En 2020, 414 procédures de viol ont été enclenchées dans 12 des 14 tribunaux de grande instance du pays. Si on les compare avec les années précédentes, le viol, malgré la criminalisation, est en hausse. Et rien ne semble pouvoir l’arrêter. Les féministes qui, aujourd’hui, prennent d’assaut la place de la Nation, ne nous dirons pas qu’elles découvrent le viol avec l’aventure de Louise… Trop d’années de silence ou d’indifférences (parce que la personne violée n’était pas des nôtres) ont renforcé la ‘’culture du viol’’ et alimenté l’indolence, voire la complicité judiciaire en la matière.
Aucune région sénégalaise n’échappe à cette pandémie du viol, à ce prurit de la bestialité qui semble ne se donner aucun répit. De Dakar à Ziguinchor, en passant par Diourbel, Touba, Thiès ou Matam, le mal est bien là d’une société dont les hommes ont du mal à tenir leur braguette et qui violent à tir larigot dans la complicité d’une réponse judiciaire qui rechigne à appliquer une loi acquise de haute lutte.

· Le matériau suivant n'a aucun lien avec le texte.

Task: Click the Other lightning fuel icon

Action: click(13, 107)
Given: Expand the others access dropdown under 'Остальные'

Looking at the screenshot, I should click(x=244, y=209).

L’engagement que nous appelons est autant celui des pouvoirs publics que de la société civile. Campagne de prévention, de dénonciation et autres actes pour libérer la parole et dénoncer le mal, accompagnement juridique et protection : voilà le combat ! Engagement des acteurs judiciaires pour faire prévaloir une vraie justice, sans parti-pris, délestée de la loi du plus fort et des petits arrangements qui protègent les fils des puissants et voue à la honte et au désespoir les filles et les femmes des roturiers, de ceux-là qui ploient au quotidien sous le joug des caprices des nantis et de l’hyperpuissance de leurs appétences.
Samedi, les féministes ou celles qui s’en prévalent ont tiré la sonnette d’alarme, dans l’émotion d’un viol qui les blessait. Il faut qu’elles sortent de cet égoïsme pour dénoncer désormais chaque viol et porter plus haut, chaque jour, l’étendard du refus du viol et de la dénonciation d’une société qui s’est vautrée dans l’hypocrisie de ses faux principes en lâchant la bride de ses instincts.